Given the astounding plethora of prospective indications for GLP-1R agonists, including diseases not necessarily or readily associated with metabolic abnormalities, from behavioral/addictive disorders (addiction, opioid use disorder, alcohol use disorder, etc.) to even glaucoma, arthritis, and cancer [68,69,70,71,72,73,74,75,76,77], the level of research intensity in this field is bound to keep steady or even further increase. GLP-1RAs will probably end up not fully living up to their current hype, but they have already proven that they are no “busts”. As is always the case, the truth is somewhere in the middle. In any case, nature seems to have endowed GLP-1R with a tremendous ability to stimulate cAMP production inside mammalian cells. This feature may confer unique physiological advantages to this receptor over other, even closely related, GPCRs, such as the GIPR. In light of this, the fact that GLP-1R antagonists appear devoid of any therapeutic value may seem not all that surprising.
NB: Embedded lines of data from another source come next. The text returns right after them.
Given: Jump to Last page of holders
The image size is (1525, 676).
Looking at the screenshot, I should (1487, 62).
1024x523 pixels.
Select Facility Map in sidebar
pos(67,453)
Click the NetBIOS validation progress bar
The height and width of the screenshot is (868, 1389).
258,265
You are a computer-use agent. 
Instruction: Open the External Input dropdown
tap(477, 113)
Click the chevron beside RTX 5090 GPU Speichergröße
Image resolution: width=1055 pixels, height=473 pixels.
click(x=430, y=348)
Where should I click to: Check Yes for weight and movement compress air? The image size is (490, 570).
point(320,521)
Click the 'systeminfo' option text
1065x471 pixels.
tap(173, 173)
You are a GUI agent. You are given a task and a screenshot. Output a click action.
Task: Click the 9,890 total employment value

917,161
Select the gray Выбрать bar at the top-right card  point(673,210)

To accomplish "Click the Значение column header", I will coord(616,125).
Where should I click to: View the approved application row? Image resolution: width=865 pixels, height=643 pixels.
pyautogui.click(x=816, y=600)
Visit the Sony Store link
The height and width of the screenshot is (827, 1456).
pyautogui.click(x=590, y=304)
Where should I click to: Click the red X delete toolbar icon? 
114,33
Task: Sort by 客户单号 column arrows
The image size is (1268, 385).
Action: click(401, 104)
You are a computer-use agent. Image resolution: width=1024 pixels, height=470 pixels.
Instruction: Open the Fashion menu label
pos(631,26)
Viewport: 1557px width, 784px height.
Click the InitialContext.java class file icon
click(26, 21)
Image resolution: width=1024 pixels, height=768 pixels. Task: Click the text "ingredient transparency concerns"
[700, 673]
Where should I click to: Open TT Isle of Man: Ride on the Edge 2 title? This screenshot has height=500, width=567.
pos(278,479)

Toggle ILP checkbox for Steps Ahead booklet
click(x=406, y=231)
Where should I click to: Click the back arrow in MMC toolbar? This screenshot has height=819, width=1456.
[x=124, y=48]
The pharmacological perspective this article presents, i.e., that the GLP-1R is a remarkably efficient G_s protein/AC-selective (“biased”) receptor, gleaned from carefully conducted pharmacological studies over the past 10–15 years, will hopefully assist in the design and development of better, safer, and even more effective medications for the numerous ailments whose treatments GLP-1R can positively impact.